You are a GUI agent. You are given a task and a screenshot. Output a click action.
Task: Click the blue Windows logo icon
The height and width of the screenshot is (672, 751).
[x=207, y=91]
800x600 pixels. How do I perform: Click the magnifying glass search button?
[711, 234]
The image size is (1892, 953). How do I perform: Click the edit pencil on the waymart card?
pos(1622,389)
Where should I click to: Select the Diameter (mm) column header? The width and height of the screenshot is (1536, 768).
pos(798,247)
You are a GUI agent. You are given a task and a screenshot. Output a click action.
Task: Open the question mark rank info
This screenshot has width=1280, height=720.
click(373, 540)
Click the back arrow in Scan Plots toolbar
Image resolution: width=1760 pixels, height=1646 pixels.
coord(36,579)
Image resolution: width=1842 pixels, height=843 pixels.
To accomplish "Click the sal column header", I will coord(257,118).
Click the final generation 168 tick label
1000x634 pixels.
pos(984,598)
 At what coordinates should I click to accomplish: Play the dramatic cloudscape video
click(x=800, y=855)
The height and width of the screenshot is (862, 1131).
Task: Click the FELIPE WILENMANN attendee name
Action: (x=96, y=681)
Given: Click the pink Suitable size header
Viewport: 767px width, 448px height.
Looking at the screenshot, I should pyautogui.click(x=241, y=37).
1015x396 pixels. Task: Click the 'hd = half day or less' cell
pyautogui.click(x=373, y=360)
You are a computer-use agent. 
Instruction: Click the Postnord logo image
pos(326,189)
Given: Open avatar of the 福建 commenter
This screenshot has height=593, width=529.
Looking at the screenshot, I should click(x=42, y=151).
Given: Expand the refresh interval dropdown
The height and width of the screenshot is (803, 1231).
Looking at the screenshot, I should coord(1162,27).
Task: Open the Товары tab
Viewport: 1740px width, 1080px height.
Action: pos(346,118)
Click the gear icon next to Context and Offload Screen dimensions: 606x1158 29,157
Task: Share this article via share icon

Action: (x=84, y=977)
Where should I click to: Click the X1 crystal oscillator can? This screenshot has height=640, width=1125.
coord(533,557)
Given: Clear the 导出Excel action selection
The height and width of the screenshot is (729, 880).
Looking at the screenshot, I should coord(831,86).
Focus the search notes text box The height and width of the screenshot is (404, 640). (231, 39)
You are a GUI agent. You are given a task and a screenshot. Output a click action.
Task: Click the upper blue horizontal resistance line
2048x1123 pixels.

_OBIETTIVO DEL COMPITO_
Ricopia tali e quali le righe dalla riga che contiene "Click the gear" fino a quella che contiene "coord(533,557)", quest'ultima inclusa.

_RISPOSTA AL COMPITO_
Click the gear icon next to Context and Offload Screen dimensions: 606x1158 29,157
Task: Share this article via share icon

Action: (x=84, y=977)
Where should I click to: Click the X1 crystal oscillator can? This screenshot has height=640, width=1125.
coord(533,557)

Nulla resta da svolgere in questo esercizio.